October 31, 2010 - 8:45 PM
On Friday, I tucked myself away on the fourth floor of the Knight Library back behind the Dewey Decimals, as I periodically like to do, and prepared for a lovely evening of hot tea and thesis reading. When 6:45pm rolled around and the intercom alerted me that the library would be closing in fifteen minutes, it dawned on me that I might have been the only 22-year-old in the library, reading contently, on the Friday night of Halloween weekend. I let this thought resonate within me for a moment and then realized that I was completely fine with it. I was more so upset with the fact that the library was kicking me out!
However, luckily, I was not kicked out before getting completely re-inspired about my thesis, the work that I would like to do in the future and, even, the state of the world as a whole. I think that many people are wrapped up right now with the fact that the world "is going to hell" or that the government is failing us and will never get anything done or about how the economy will never improve. Although I can appreciate and validate the reasons for why so many Americans have reached this point, I also cannot help but push back a little. Sometimes I want to just do something like hike Spencer's Butte and stand on the top and yell, "It's not all that bad! There is still good and still people who care! It's happening all around you!"
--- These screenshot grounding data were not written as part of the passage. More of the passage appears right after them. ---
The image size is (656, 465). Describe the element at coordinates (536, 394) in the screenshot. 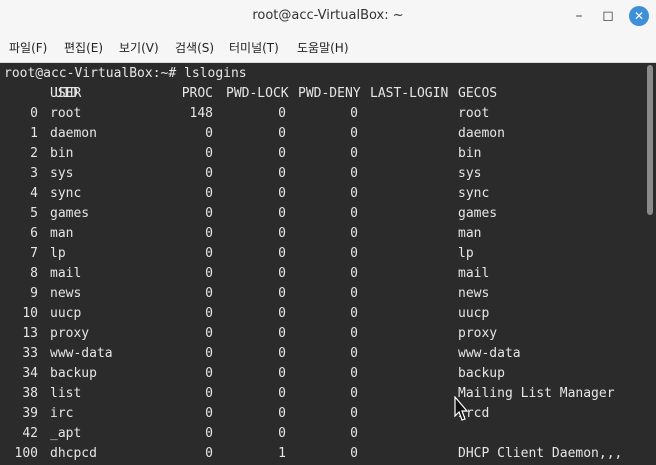

I see `cell-gecos: Mailing List Manager` at that location.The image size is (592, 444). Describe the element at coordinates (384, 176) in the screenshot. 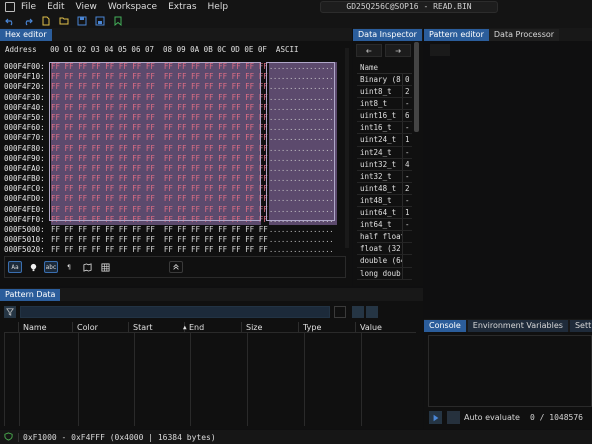

I see `inspector-row: int32_t -` at that location.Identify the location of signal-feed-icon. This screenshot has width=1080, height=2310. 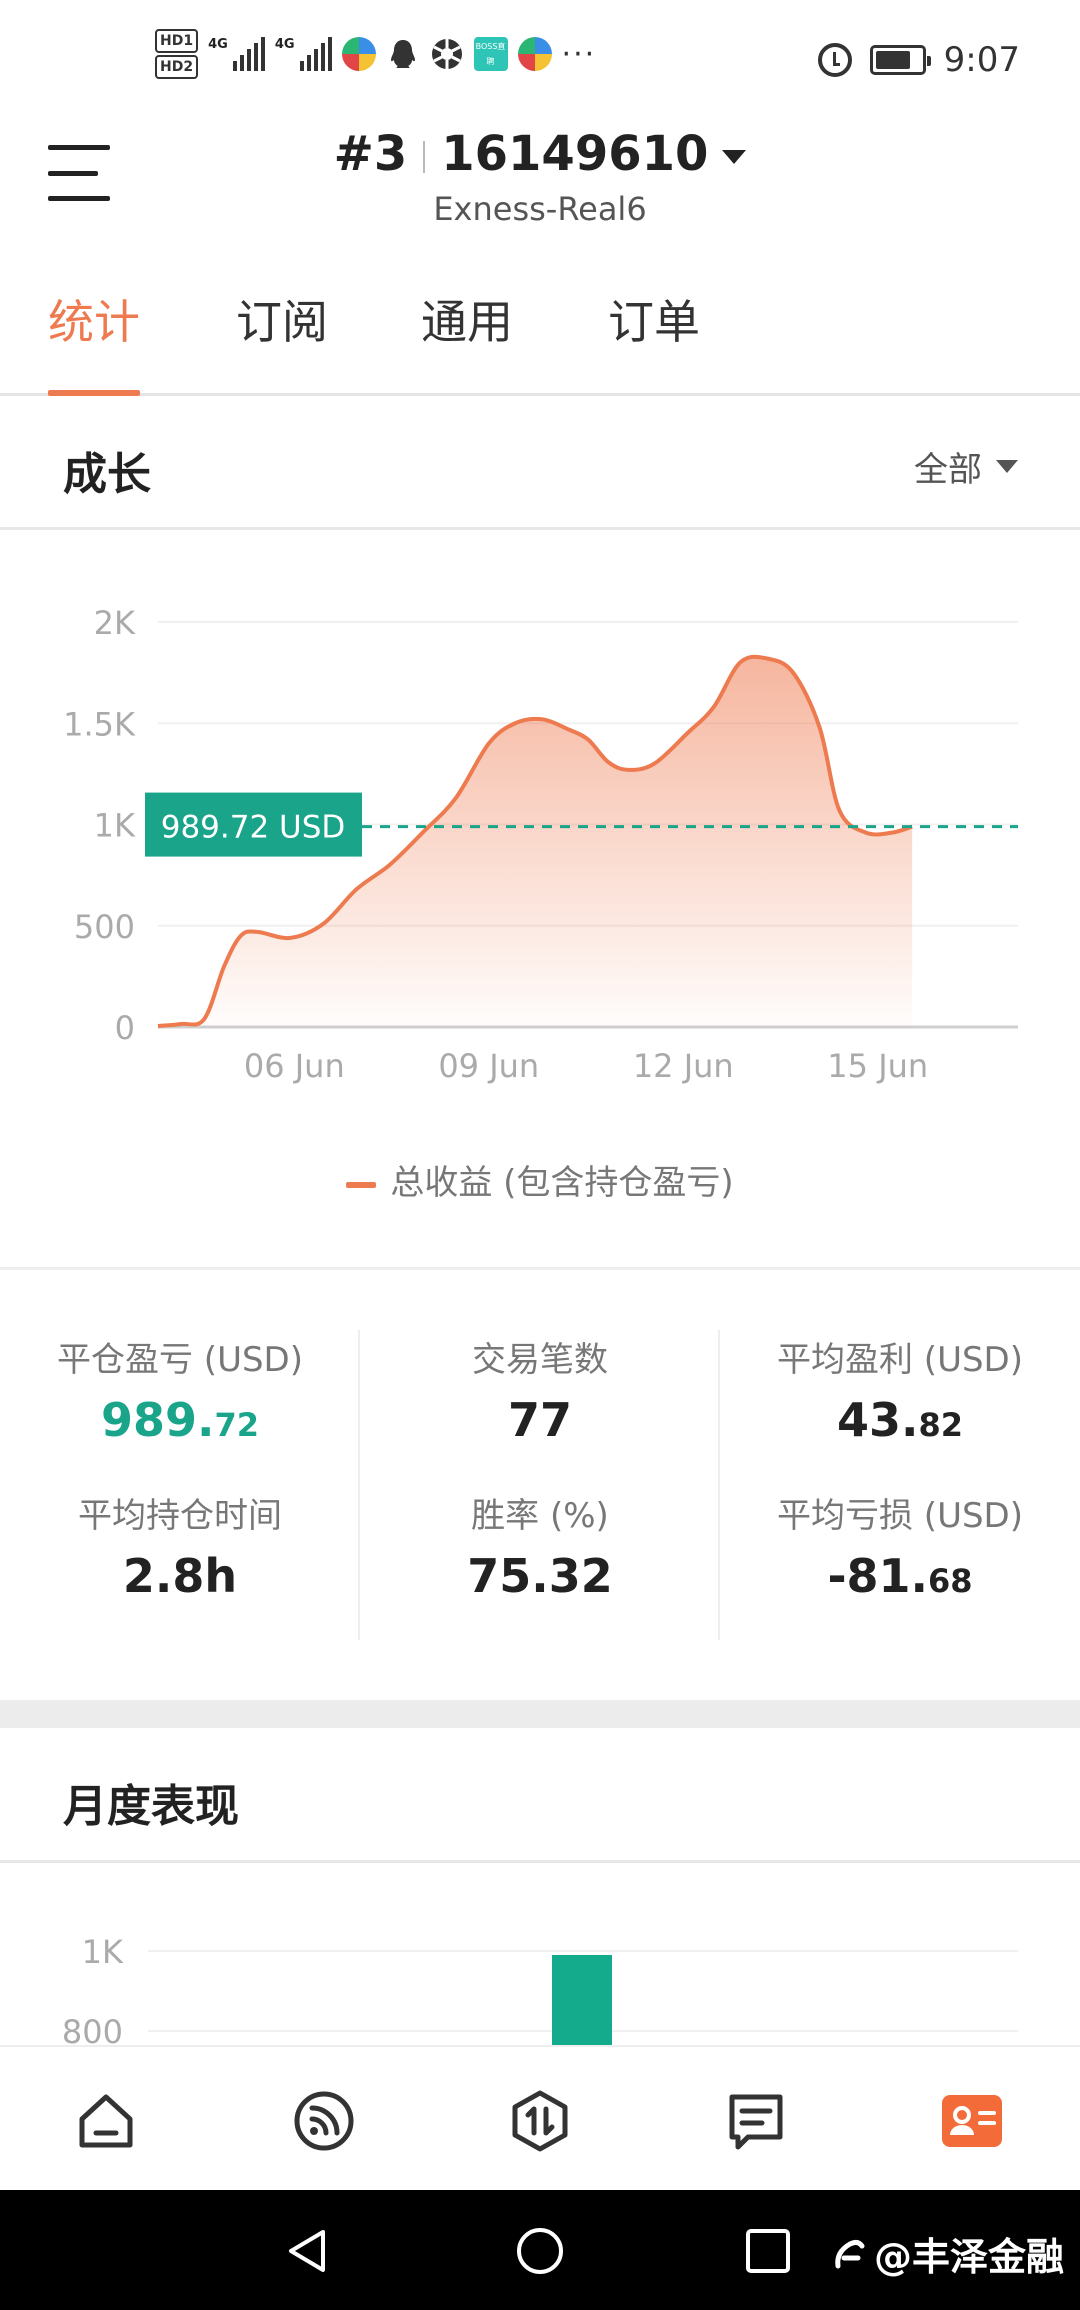
(324, 2121).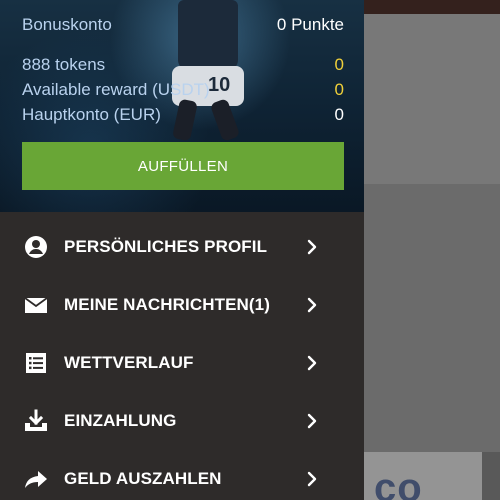 This screenshot has height=500, width=500. Describe the element at coordinates (36, 480) in the screenshot. I see `share-arrow-icon` at that location.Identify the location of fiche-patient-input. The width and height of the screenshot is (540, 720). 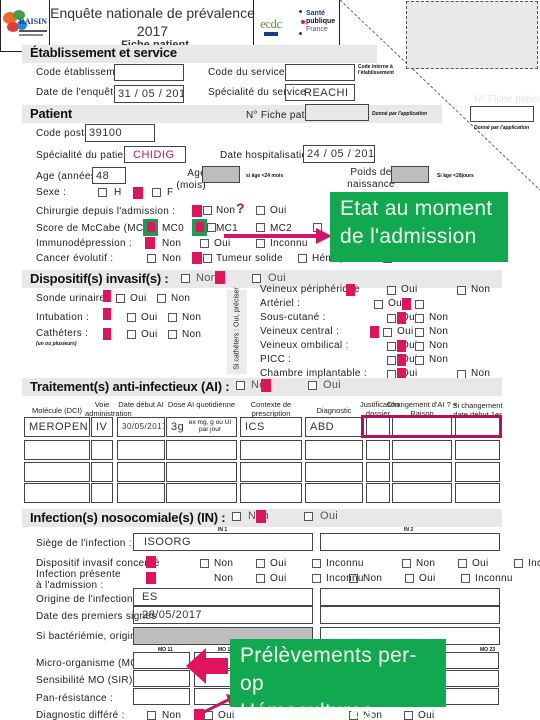
(337, 112).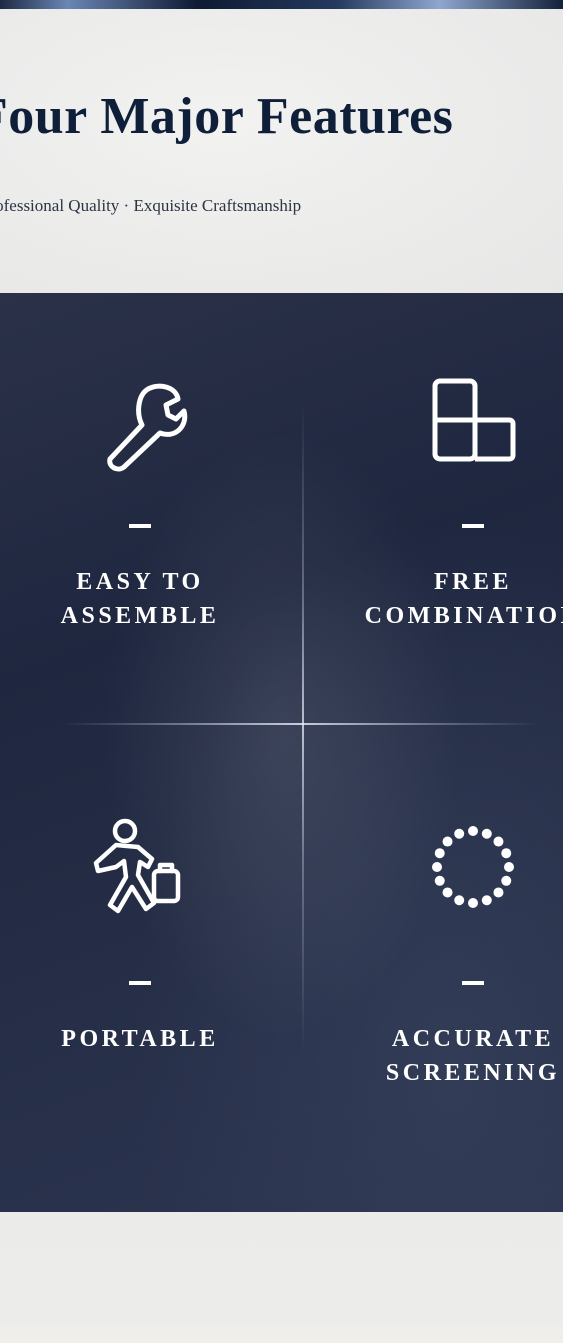  I want to click on dotted-circle-icon, so click(473, 867).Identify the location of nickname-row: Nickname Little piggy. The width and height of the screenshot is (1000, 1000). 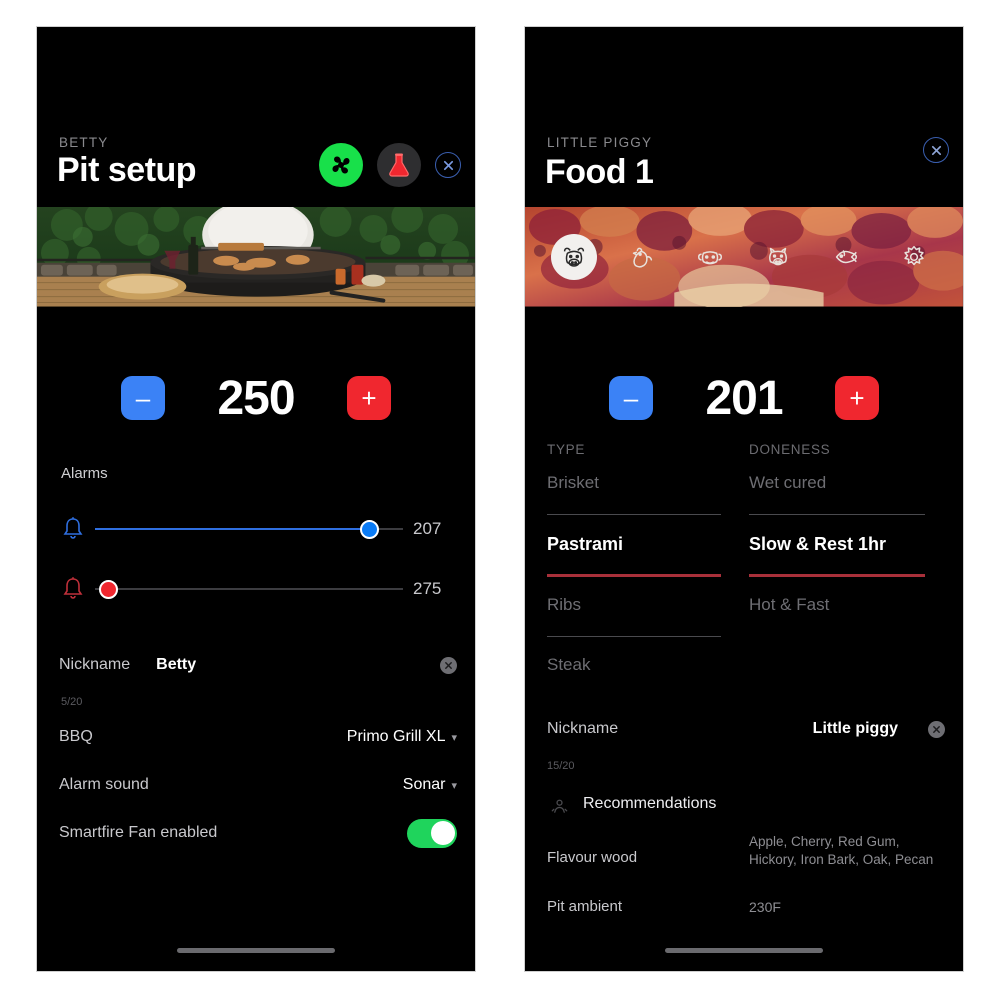
(746, 729).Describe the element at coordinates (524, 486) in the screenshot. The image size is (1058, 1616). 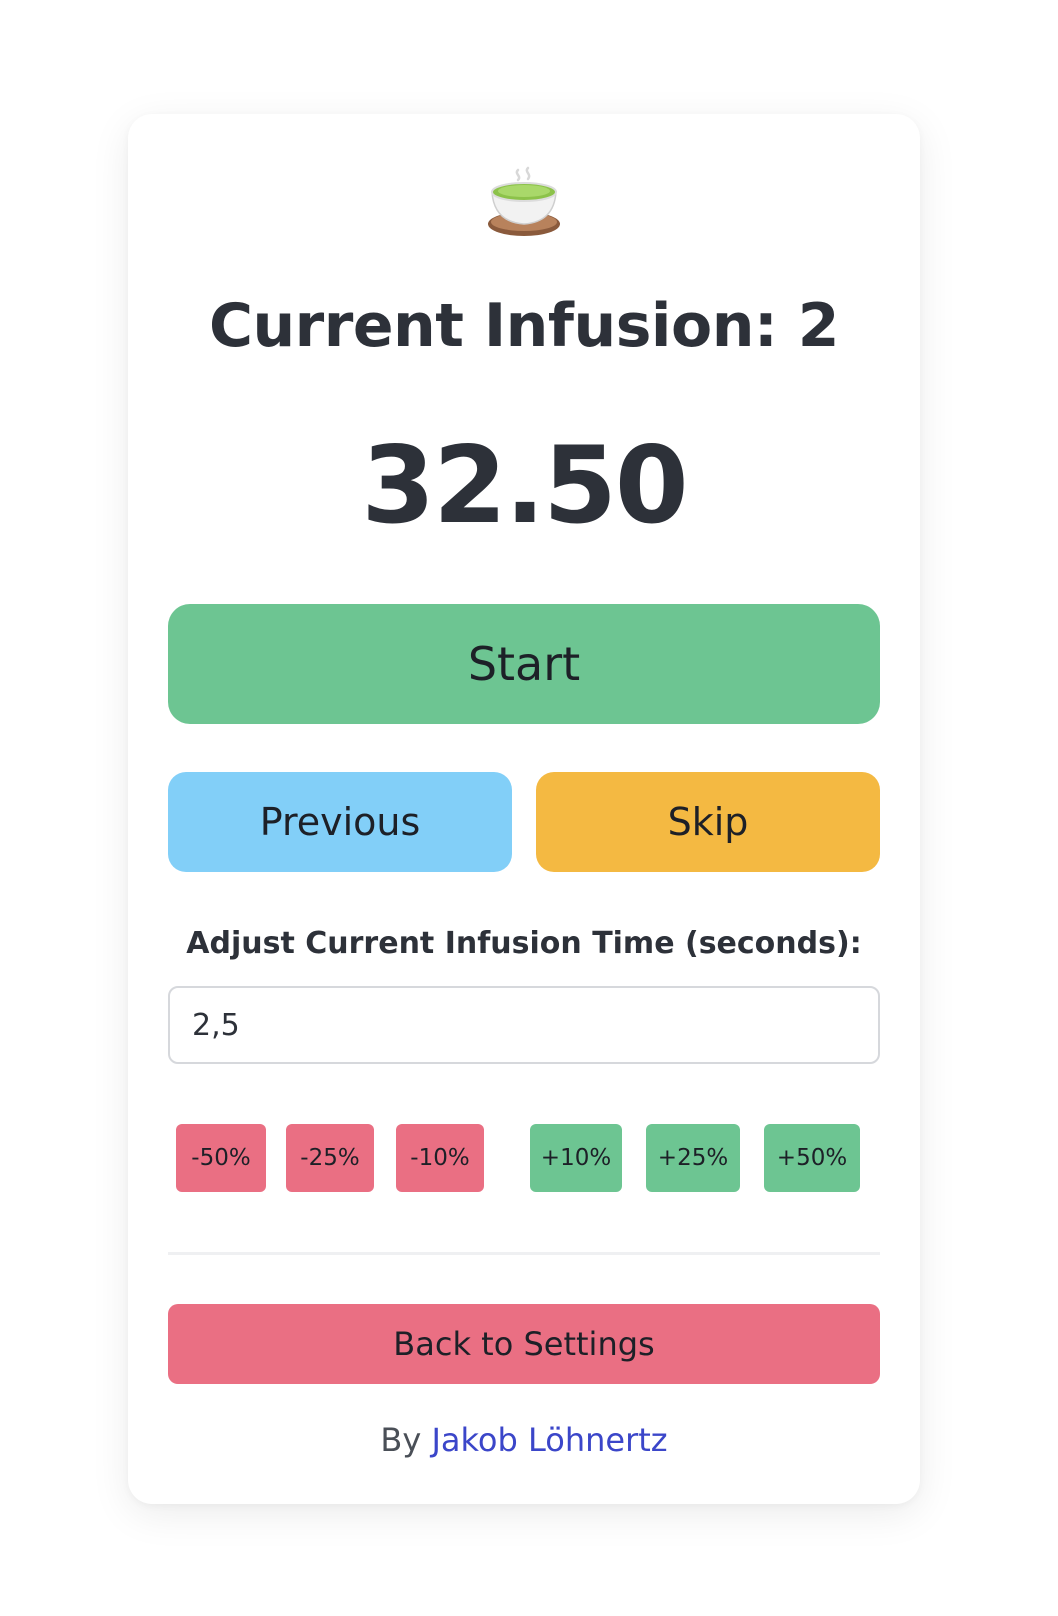
I see `timer-display: 32.50` at that location. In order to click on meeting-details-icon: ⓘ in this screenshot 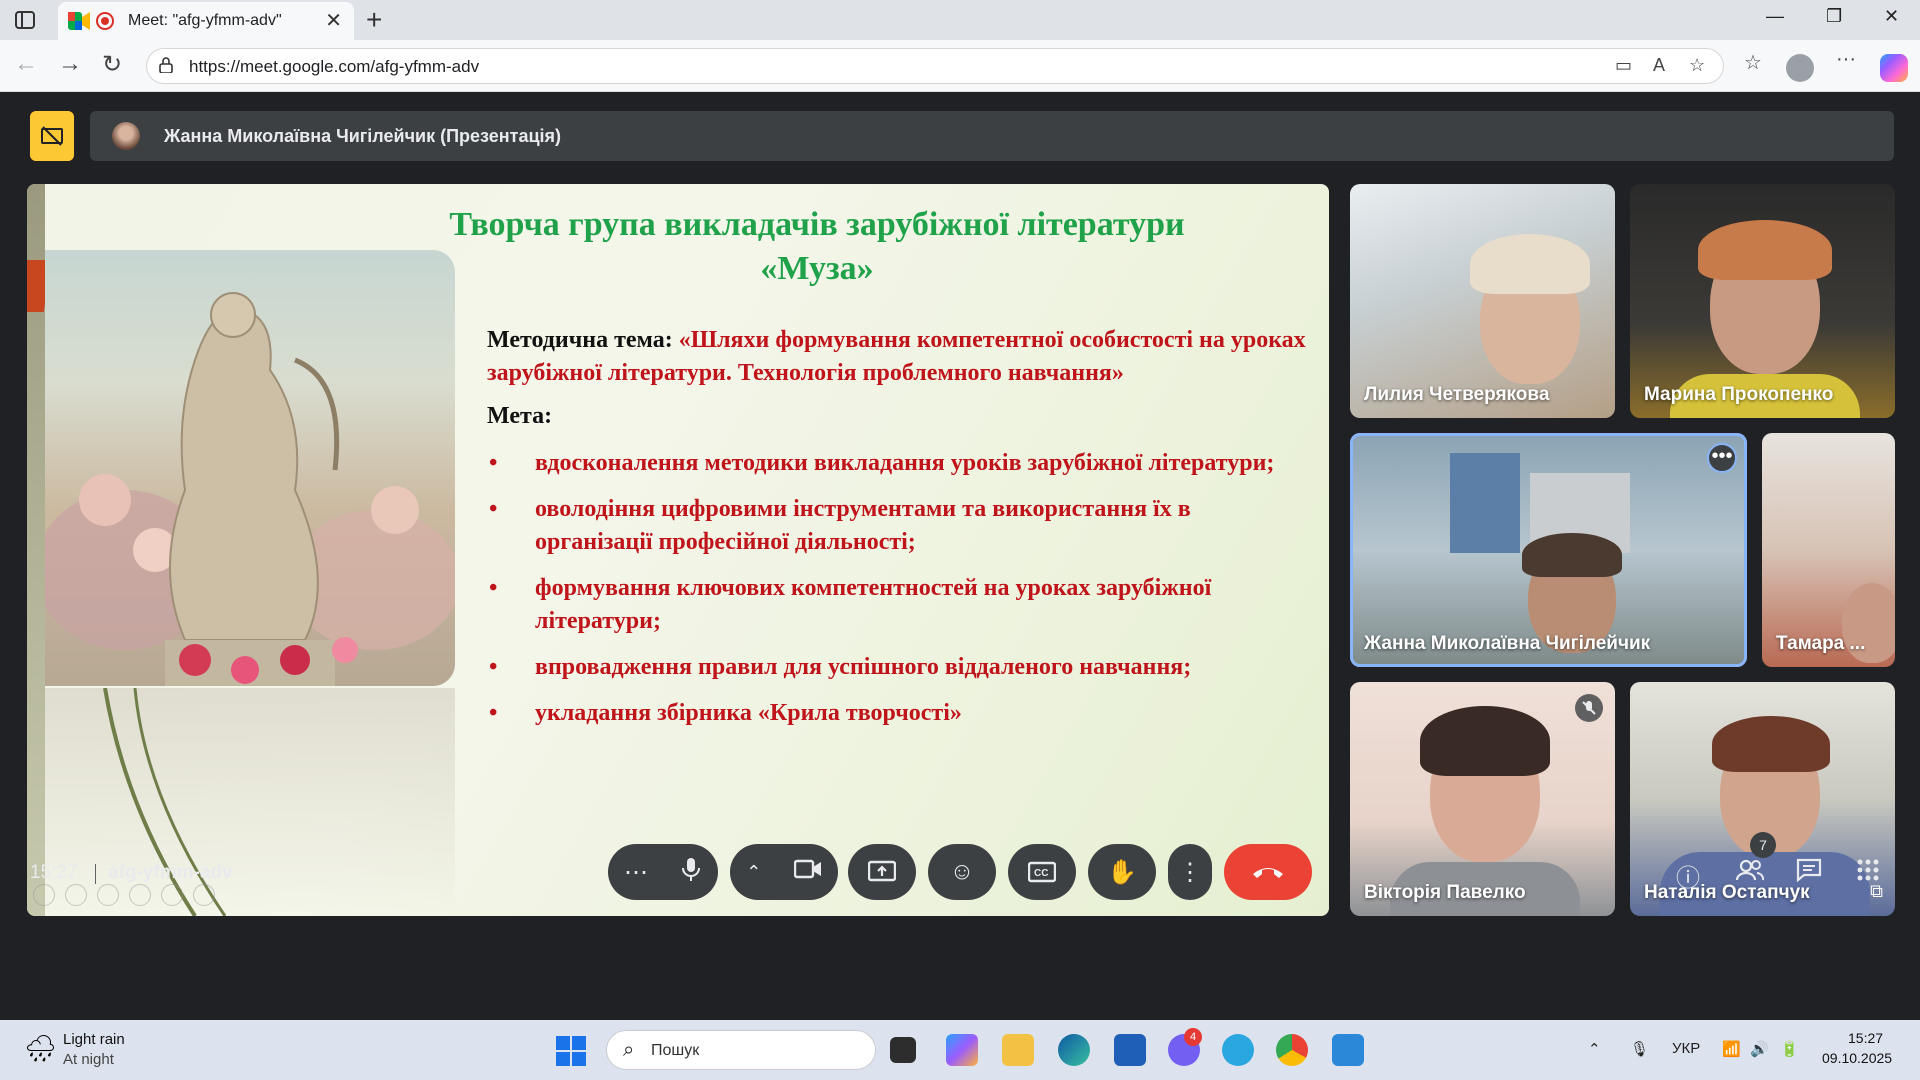, I will do `click(1688, 876)`.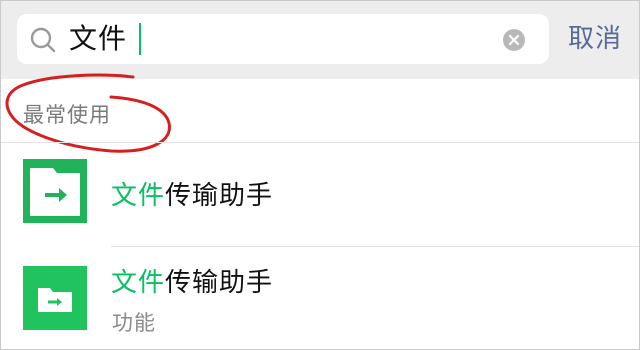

This term I have also realized that I am going into a potentially highly depressing field of work. Sometimes I read stories about the homeless that make my heart wilt. I hear statistics about homeless veterans that make me feel sick. However, this year has also brought us the first Federal Strategic Plan to Prevent and End Homelessness! In addition, every day I get to interact with dedicated compassionate individuals within our community who give their all to helping fight the homelessness problem. My heart is tickled by the hope and the drive of this field and the dream that one day the work could lead me to be unemployed - I could only wish!
Anyway, how all of this relates back to my thesis reading is that I was reading about the policy I am researching, the Homelessness Prevention and Rapid Re-Housing Program (HPRP), in the news and stumbled across an article about its implementation in Sacramento, California. I learned about how the mayor has truly put homelessness as a top priority and that he feels that speaking for all members of Sacramento doesn't just start at the middle class and work its way up. I was so inspired by his diligence is solving the homelessness epidemic. I was in awe of the Sacramento Steps Forward program, which has privately raised $4 to match every dollar of federal HPRP funding the city received! That type of private funding is just astronomical. I thought of how many caring citizens had to have been a part of that and my heart flooded with every reason why I want to work with the homeless and why I want to write this thesis. I want to make sure that federal policies concerning homelessness are implemented as effectively as possible to ensure the best results. I want to be a part of all of the good that is left in the world and the government and the people. Who knew a thesis could teach me so much?